Students at Columbia Protest ‘Lack of Female Inclusion’ in Core Curriculum

“These libraries are more than just buildings, and the names etched into the façades are more than just tributes to wealthy donors.”

Nothing is preventing these students from reading more female authors, but this isn’t about that. This is about forcing the school to force others to read more female authors.

The College Fix reports:

Columbia students protest ‘lack of female inclusion’ with banner at university library

On Tuesday, students at Columbia University protested the lack of female representation in the Core Curriculum by hanging a banner with the names of “female-identifying” authors atop the school’s Butler Library.

Names on the banner include Maya Angelou, Toni Morrison, Diana Chang, and A. Revathi, and these sit atop greats such as Aristotle, Plato, Homer, and Herodotus.

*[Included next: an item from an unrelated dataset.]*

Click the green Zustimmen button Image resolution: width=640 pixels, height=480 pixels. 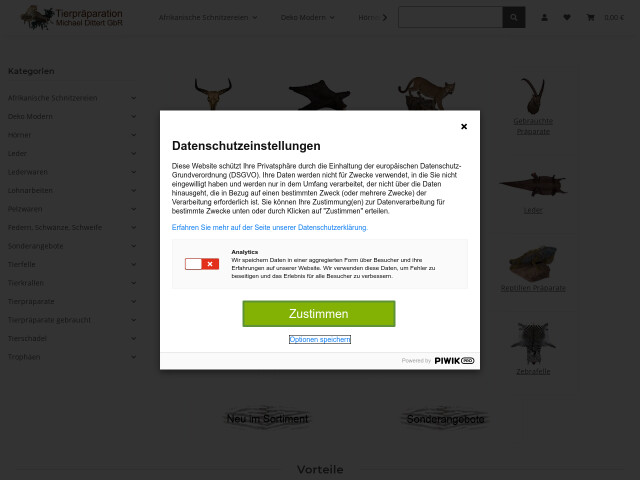(319, 313)
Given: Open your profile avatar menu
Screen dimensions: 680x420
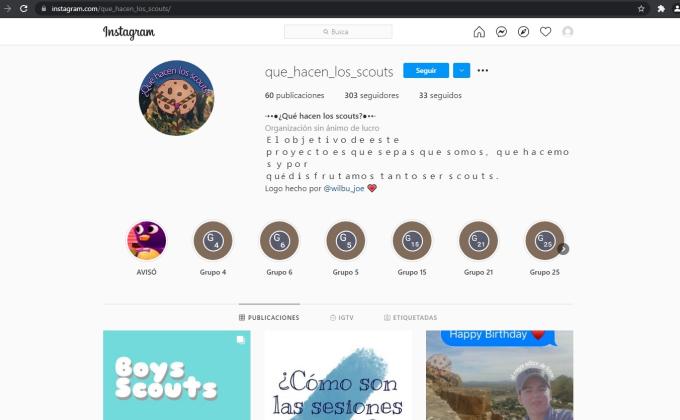Looking at the screenshot, I should tap(568, 32).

According to the Spectator, the idea for the banner came from Columbia Libraries, which worked in conjunction with the vice president of the Columbia College Student Council to create the Butler Banner Project. The BBP celebrates the 30-year anniversary of an attempt to hang a similar banner at the library, and seeks to include (identifying) women from “every walk of life [who] write about topics ranging from queer theory to black motherhood.”

Angelou, Morrison, et. al. were chosen via a student survey in which over 200 participated.

Project curator Keziah Anderson noted the banner “make[s] up for the shortcomings” of one put up in 1994; then, no women of color were listed.

From the story:

Project’s leaders Radhika (Rads) Mehta, CC ’22, and Augusta Owens, BC ’22, discussed in an opening speech the need for the primary texts used by the university to reflect the current diversity of the school.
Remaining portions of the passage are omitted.